**WHAT YOU WILL DO**: Exactly and only the lines from the line holding "The width and" to the end of the records should be reproduced. Leave pictures out.

START MATERIAL PROVIDED

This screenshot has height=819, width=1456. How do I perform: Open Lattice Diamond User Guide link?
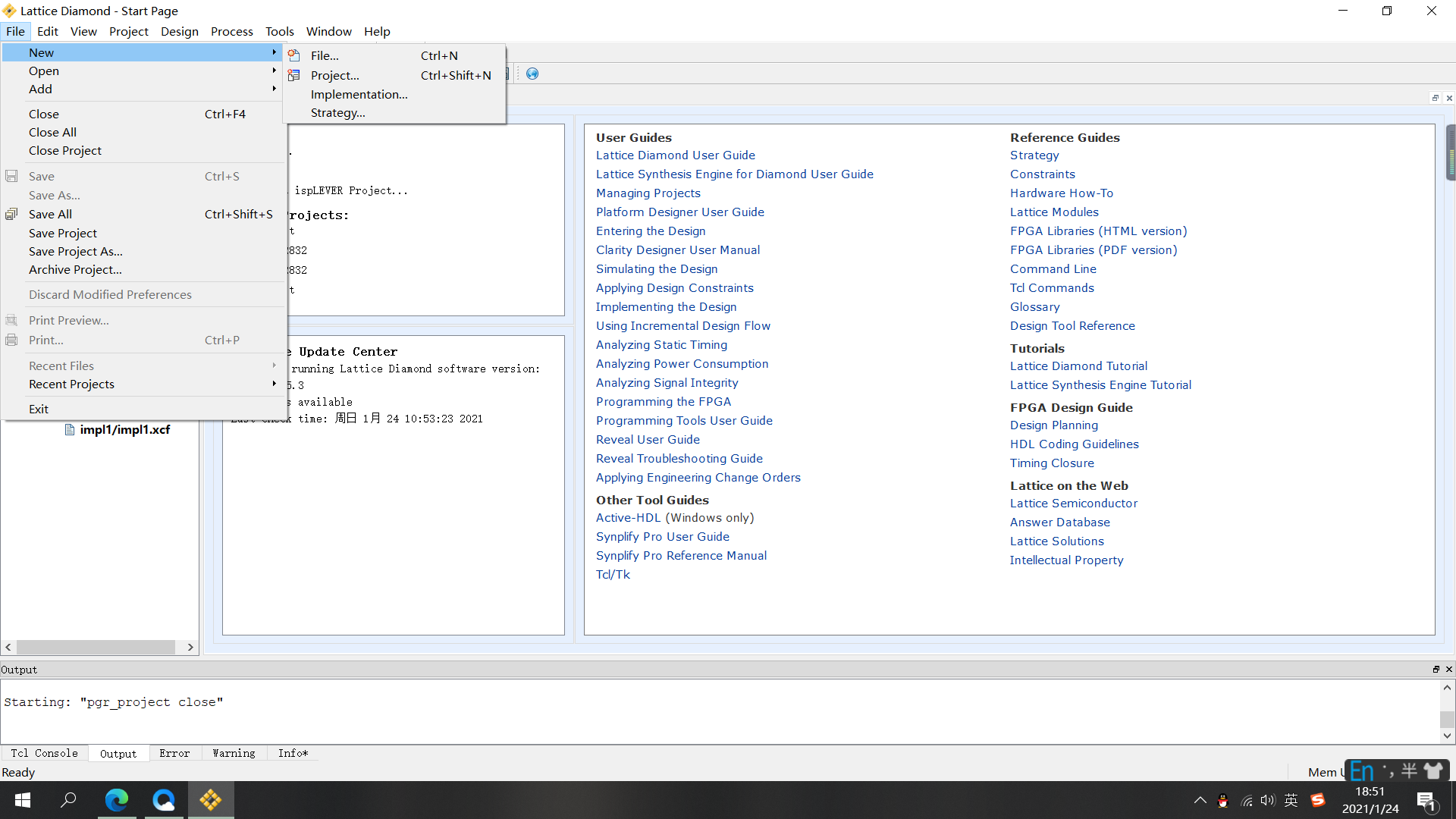675,155
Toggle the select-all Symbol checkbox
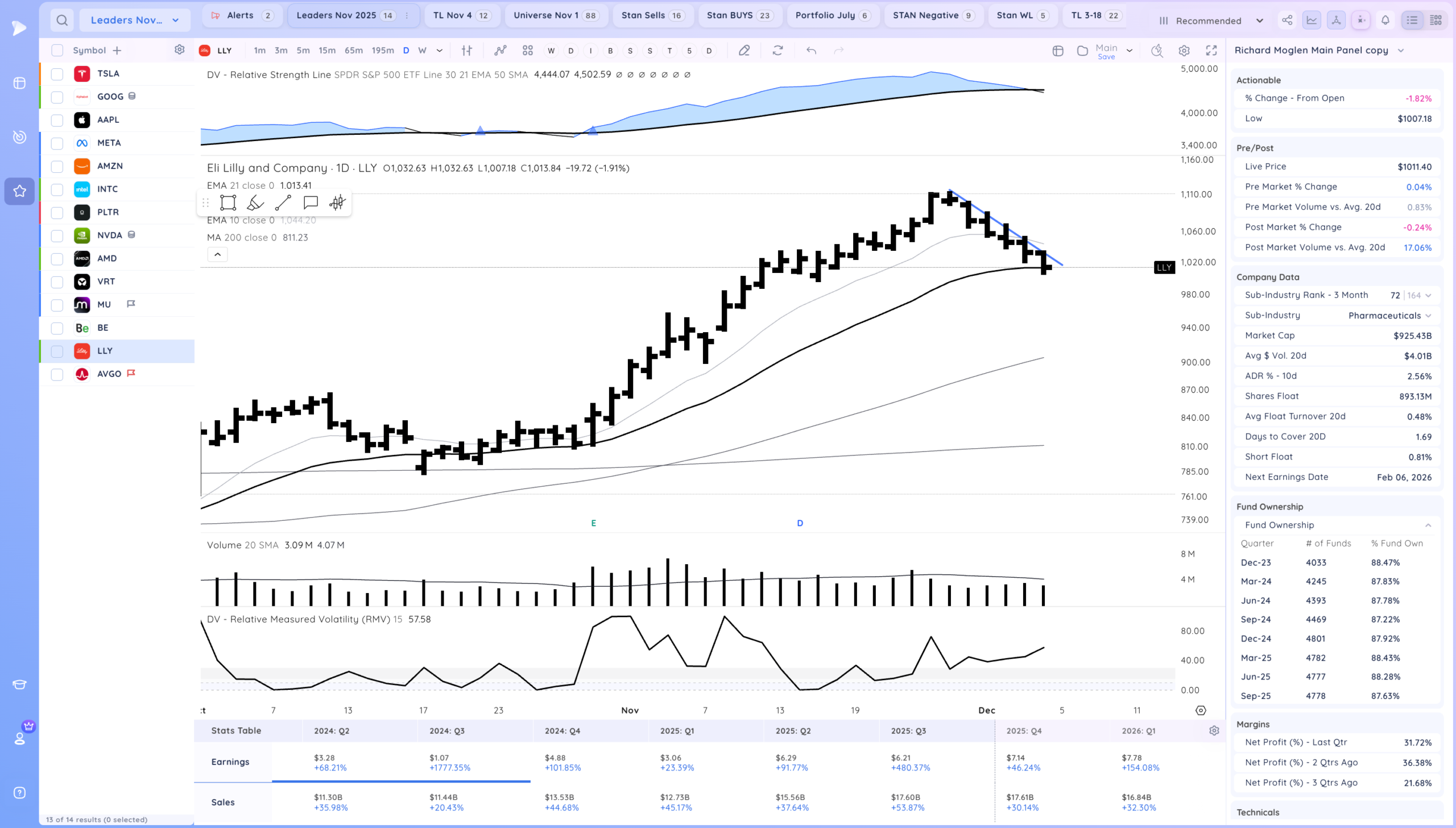The height and width of the screenshot is (828, 1456). coord(57,51)
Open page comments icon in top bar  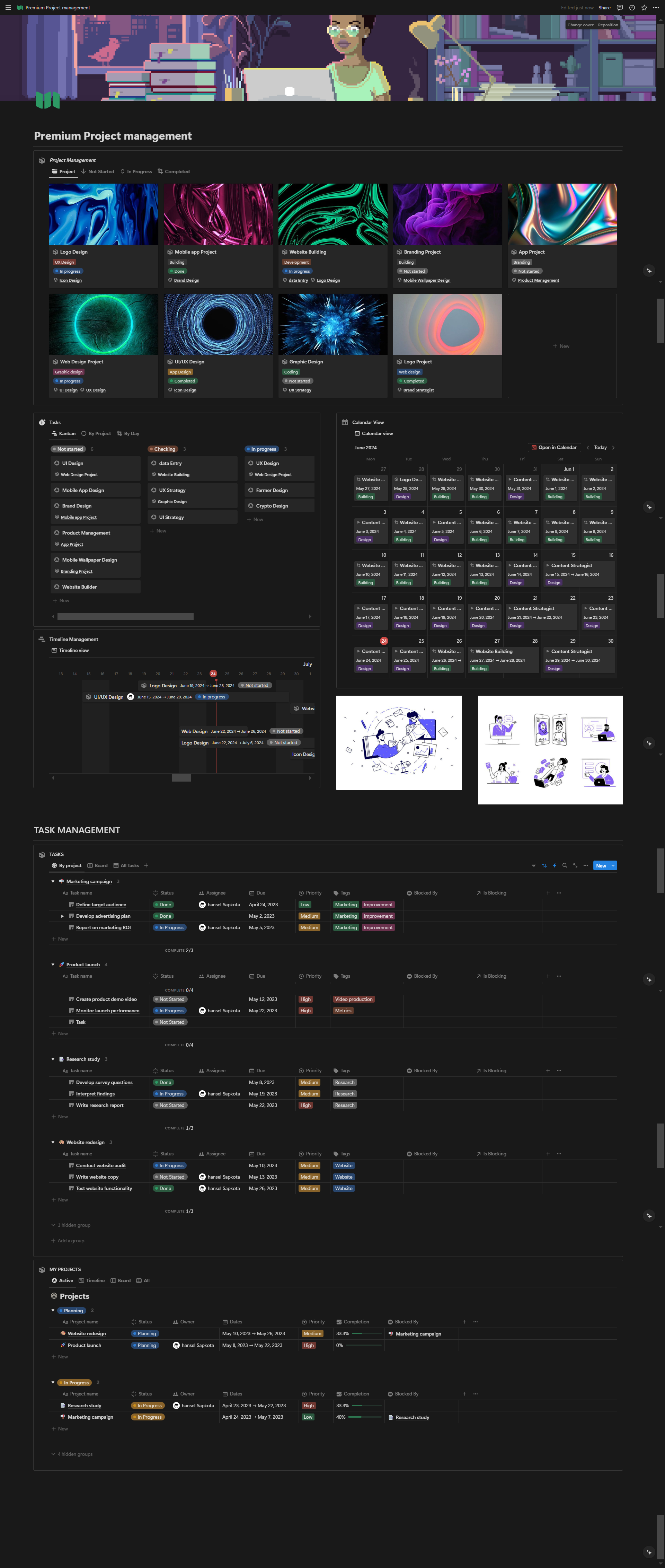pos(619,8)
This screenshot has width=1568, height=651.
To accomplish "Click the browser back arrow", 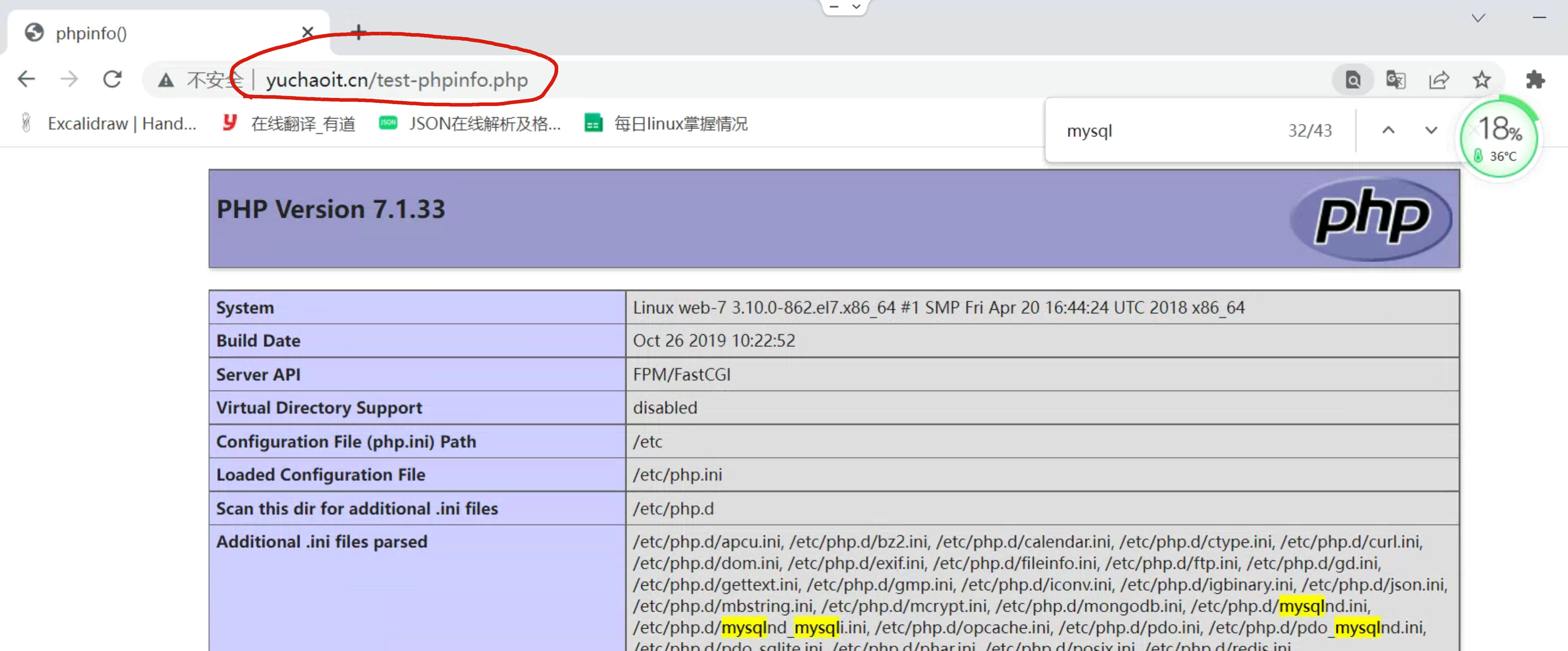I will click(27, 79).
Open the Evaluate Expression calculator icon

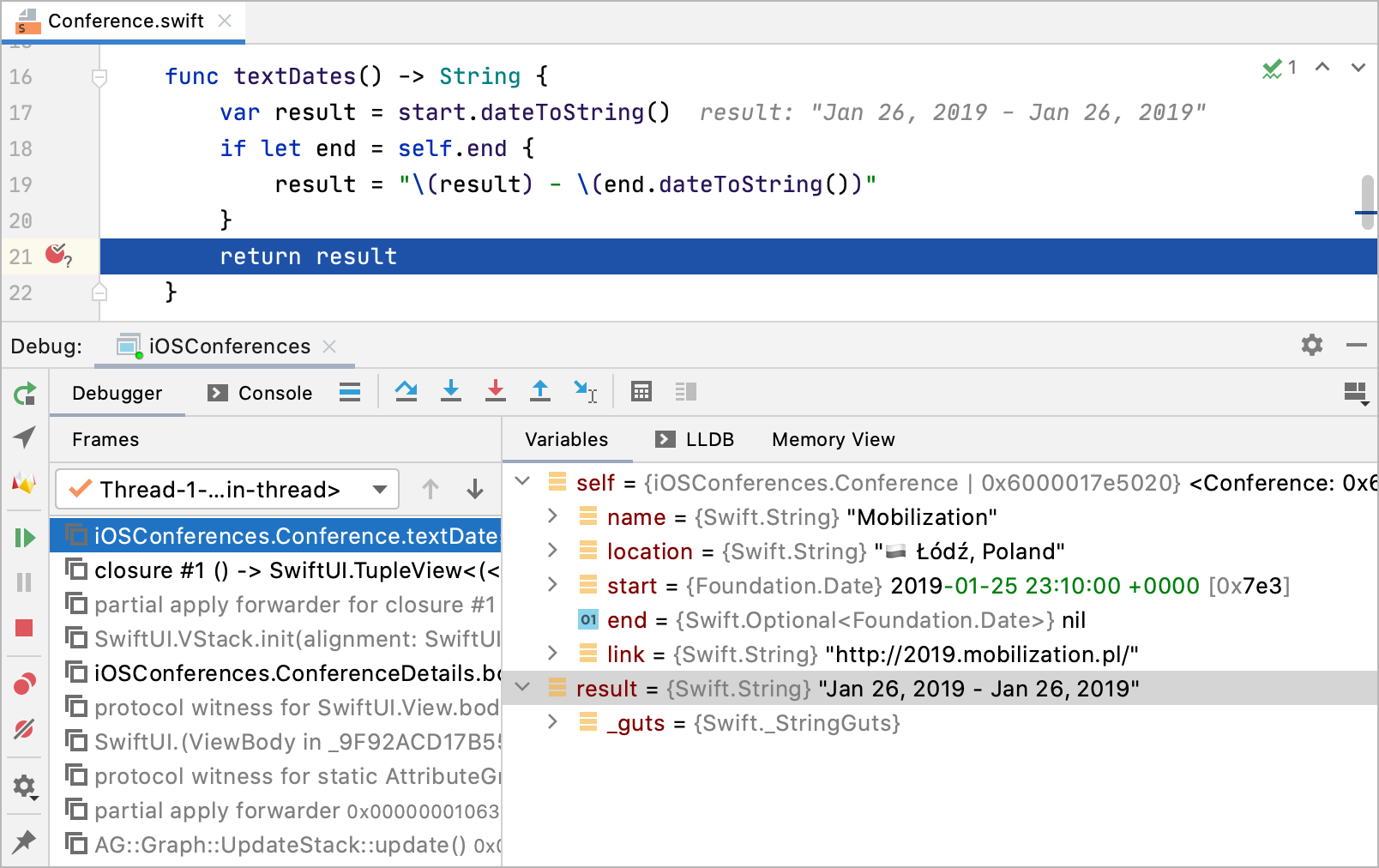[x=641, y=391]
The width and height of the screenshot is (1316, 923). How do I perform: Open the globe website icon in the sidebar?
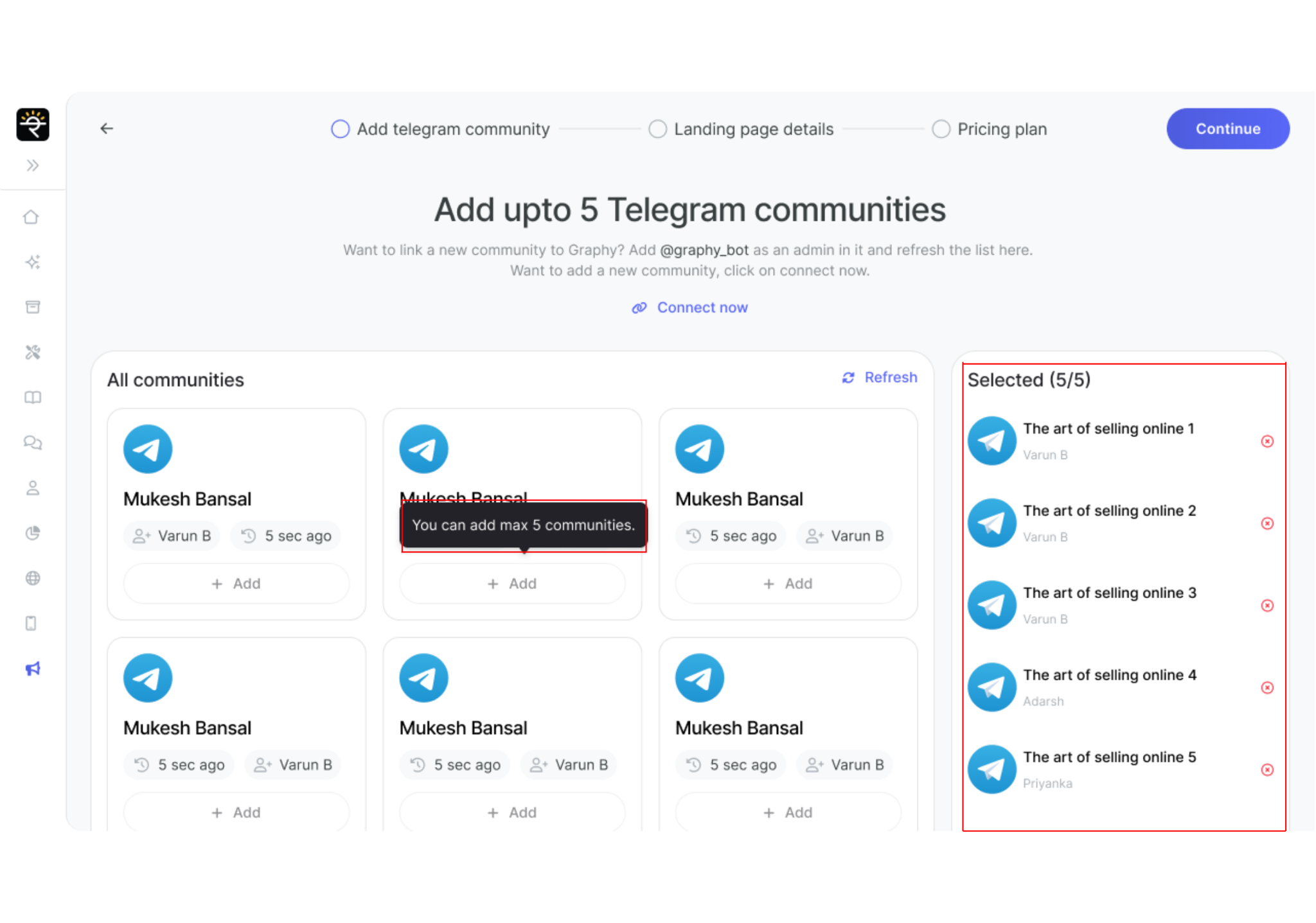33,578
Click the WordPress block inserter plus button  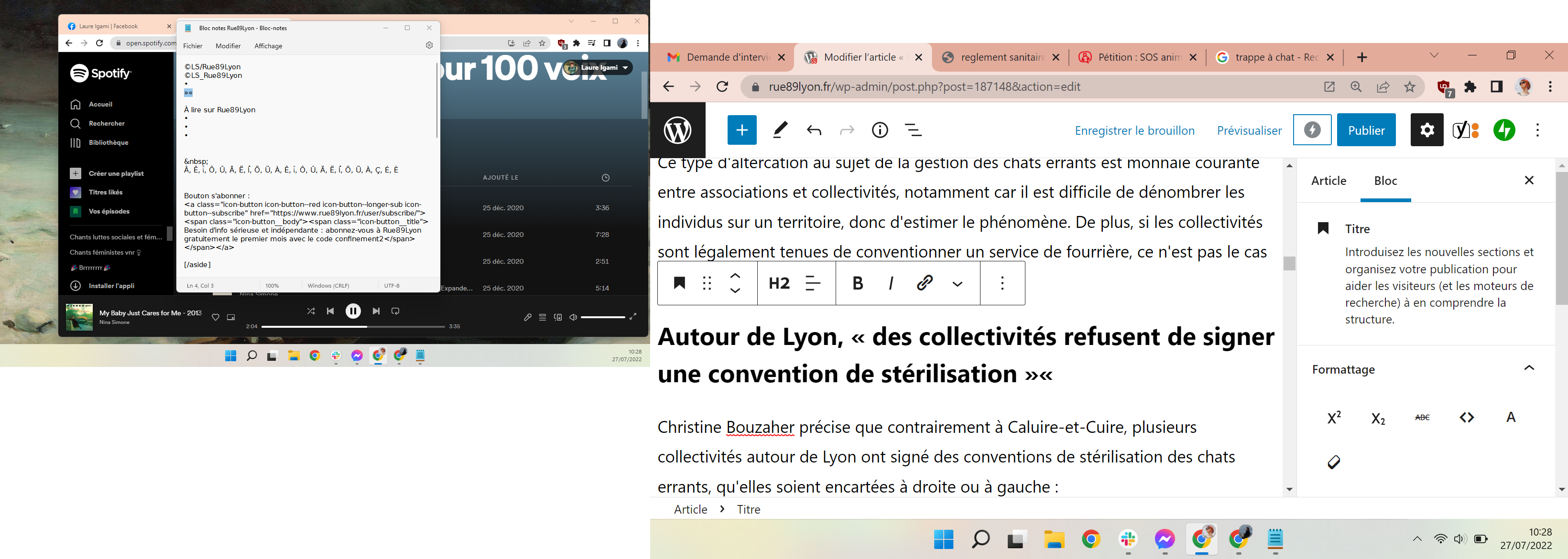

END MATERIAL PROVIDED

**WRITTEN SOLUTION**:
The width and height of the screenshot is (1316, 923). How do I perform: Open the globe website icon in the sidebar?
33,578
Click the WordPress block inserter plus button  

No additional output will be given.